[Dataset entries]
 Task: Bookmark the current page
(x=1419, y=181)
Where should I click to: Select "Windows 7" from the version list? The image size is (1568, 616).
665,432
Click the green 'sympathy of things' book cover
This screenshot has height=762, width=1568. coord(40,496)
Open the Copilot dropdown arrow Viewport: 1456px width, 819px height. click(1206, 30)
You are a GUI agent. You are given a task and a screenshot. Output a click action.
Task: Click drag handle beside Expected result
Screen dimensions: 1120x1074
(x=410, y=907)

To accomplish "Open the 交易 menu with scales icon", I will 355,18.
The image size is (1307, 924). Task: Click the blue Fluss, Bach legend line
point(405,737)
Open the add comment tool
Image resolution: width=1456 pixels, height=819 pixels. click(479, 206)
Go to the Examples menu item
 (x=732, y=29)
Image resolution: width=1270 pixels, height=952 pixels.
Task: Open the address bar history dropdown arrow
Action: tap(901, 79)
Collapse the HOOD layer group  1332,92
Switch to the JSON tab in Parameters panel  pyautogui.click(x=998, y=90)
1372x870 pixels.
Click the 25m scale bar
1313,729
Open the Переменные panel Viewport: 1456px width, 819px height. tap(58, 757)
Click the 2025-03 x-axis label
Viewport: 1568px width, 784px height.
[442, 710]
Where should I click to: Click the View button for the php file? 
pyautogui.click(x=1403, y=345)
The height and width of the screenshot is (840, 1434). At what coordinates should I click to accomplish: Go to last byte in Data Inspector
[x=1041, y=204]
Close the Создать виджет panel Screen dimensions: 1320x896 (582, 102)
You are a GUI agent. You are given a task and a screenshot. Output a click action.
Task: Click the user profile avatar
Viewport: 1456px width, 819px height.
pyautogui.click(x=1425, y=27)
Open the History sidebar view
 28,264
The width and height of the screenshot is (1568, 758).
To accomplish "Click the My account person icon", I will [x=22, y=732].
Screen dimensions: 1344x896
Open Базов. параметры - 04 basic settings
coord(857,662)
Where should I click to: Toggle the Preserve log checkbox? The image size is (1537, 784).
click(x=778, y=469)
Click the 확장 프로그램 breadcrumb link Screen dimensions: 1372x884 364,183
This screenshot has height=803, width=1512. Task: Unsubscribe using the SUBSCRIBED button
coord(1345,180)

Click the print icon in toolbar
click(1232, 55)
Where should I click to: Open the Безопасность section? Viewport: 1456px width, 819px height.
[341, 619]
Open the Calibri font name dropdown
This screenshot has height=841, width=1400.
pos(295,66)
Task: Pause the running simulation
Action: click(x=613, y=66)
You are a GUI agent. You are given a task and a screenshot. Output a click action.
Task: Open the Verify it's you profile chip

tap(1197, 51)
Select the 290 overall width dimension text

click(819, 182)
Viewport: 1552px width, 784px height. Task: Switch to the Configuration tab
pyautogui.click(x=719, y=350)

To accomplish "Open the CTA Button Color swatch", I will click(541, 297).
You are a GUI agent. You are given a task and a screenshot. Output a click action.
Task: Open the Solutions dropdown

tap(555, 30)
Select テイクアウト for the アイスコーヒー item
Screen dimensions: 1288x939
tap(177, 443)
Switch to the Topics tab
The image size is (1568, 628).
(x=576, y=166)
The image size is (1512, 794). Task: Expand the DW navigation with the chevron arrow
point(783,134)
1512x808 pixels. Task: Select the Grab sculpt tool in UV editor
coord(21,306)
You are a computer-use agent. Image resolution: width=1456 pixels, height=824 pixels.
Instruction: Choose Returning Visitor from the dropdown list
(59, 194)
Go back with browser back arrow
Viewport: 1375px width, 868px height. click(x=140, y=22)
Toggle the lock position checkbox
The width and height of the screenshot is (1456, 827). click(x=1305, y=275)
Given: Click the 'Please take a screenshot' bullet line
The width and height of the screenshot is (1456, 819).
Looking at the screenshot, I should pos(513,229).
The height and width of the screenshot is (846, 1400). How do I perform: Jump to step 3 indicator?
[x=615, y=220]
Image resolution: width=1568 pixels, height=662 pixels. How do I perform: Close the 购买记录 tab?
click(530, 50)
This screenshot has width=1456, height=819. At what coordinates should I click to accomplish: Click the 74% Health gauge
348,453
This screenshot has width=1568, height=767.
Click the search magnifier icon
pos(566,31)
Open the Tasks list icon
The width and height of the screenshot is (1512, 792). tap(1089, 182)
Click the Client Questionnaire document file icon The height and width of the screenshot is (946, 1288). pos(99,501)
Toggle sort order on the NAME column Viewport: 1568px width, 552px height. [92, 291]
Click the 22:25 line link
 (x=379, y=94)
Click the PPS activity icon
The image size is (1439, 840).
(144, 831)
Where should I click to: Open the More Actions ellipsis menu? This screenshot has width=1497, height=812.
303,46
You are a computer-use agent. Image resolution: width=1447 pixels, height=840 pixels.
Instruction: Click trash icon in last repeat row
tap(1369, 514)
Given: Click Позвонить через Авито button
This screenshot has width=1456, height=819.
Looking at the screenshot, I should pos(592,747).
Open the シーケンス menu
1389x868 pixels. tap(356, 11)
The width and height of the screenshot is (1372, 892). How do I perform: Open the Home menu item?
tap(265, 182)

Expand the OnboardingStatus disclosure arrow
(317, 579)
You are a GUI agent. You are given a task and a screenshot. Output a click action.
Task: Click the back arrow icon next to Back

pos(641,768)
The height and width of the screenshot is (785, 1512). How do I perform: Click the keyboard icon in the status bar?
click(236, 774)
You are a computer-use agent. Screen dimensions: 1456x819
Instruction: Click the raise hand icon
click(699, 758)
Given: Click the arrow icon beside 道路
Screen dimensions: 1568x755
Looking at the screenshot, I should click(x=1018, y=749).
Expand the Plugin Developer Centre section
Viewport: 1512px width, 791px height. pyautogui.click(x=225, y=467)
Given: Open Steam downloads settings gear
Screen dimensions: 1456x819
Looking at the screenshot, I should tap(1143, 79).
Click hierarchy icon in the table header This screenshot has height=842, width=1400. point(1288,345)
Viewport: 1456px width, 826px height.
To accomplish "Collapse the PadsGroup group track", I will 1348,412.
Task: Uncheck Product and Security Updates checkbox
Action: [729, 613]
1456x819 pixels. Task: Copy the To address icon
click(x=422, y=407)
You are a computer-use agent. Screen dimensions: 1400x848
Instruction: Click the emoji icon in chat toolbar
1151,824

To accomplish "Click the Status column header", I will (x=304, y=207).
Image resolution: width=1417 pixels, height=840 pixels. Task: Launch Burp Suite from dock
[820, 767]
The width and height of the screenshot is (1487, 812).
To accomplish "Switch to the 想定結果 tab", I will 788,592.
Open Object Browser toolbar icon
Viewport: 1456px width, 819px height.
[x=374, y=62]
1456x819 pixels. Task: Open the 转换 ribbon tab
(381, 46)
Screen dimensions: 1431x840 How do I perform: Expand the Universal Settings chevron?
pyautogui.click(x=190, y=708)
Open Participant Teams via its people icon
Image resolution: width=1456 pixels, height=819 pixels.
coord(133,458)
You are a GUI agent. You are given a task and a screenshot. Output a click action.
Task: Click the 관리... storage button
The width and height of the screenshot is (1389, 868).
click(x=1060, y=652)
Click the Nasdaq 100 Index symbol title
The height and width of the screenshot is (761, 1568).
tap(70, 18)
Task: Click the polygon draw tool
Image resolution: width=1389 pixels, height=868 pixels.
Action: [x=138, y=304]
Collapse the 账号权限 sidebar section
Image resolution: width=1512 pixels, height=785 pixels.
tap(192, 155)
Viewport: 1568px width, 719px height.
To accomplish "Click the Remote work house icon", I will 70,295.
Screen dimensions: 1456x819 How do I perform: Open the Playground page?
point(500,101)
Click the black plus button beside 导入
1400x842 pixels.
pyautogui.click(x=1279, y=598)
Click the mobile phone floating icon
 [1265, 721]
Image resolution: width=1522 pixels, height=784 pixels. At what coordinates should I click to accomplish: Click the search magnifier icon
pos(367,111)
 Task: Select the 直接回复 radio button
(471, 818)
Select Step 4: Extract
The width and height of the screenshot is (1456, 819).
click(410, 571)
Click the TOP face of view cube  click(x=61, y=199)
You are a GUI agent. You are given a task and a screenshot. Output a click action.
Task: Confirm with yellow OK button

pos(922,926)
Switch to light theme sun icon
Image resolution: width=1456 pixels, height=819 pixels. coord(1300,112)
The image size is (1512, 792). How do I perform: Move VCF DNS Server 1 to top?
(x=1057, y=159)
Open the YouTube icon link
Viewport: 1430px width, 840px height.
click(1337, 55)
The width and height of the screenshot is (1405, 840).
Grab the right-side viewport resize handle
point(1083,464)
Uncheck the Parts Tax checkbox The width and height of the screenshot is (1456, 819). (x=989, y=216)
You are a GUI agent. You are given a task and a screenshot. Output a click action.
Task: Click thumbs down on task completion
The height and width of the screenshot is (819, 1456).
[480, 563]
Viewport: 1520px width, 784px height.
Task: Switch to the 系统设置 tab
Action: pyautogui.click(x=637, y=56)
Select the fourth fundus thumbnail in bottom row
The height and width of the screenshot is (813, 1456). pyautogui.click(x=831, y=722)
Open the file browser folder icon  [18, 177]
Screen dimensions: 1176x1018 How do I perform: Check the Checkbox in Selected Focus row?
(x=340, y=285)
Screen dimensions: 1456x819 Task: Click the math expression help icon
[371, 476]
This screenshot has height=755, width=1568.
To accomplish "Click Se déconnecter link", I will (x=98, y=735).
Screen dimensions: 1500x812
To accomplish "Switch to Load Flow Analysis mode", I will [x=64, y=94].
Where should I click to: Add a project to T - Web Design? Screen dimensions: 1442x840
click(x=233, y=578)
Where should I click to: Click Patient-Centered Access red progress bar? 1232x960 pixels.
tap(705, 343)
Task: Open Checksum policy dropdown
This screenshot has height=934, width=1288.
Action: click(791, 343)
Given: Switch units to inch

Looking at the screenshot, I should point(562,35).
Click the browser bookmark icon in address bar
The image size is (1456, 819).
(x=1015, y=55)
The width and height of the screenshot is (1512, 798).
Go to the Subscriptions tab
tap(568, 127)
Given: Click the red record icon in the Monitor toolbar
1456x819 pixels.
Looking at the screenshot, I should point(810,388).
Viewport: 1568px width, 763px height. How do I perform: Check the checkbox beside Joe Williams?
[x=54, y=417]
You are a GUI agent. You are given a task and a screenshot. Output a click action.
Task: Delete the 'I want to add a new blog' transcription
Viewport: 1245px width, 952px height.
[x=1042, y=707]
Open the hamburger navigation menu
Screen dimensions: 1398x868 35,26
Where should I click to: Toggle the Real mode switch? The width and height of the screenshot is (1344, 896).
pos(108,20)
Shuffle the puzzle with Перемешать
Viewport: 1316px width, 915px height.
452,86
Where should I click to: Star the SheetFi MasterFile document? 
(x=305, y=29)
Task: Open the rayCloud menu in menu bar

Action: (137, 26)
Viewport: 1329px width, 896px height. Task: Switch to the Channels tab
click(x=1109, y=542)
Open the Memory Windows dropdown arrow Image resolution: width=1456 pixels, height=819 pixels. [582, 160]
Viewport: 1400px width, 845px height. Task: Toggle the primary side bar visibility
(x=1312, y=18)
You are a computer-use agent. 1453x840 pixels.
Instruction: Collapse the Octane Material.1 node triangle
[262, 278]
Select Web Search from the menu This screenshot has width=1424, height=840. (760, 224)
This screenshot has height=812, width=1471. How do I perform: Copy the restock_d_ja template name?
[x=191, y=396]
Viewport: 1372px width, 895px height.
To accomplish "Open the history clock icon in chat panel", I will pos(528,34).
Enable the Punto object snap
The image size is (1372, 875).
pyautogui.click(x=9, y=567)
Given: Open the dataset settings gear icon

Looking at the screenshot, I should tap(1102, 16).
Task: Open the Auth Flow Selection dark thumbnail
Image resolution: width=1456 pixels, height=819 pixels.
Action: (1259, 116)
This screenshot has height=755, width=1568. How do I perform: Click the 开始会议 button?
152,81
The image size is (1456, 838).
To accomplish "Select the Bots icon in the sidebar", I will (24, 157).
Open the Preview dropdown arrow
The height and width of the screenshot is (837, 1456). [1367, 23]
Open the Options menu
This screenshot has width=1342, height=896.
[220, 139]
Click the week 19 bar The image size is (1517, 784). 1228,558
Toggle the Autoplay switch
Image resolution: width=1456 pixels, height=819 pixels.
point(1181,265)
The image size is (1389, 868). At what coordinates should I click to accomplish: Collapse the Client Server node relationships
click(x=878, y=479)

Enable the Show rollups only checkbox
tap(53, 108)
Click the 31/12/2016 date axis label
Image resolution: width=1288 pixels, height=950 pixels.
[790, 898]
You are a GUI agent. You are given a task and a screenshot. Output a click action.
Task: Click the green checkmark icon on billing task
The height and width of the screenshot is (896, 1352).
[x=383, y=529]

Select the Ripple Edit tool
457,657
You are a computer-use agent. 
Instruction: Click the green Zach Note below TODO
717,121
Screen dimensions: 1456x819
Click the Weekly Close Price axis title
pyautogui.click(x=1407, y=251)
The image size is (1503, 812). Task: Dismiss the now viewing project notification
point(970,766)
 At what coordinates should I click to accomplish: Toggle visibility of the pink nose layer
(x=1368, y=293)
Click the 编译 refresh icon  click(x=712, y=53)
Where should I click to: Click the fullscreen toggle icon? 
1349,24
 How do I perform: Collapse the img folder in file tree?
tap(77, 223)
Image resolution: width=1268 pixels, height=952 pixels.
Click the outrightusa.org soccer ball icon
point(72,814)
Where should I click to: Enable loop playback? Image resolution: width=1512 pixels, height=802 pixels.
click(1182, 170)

• Assignment: Scan the entries above and report the number of lines that contain the word "column", with no added text.

• Response to the task: 2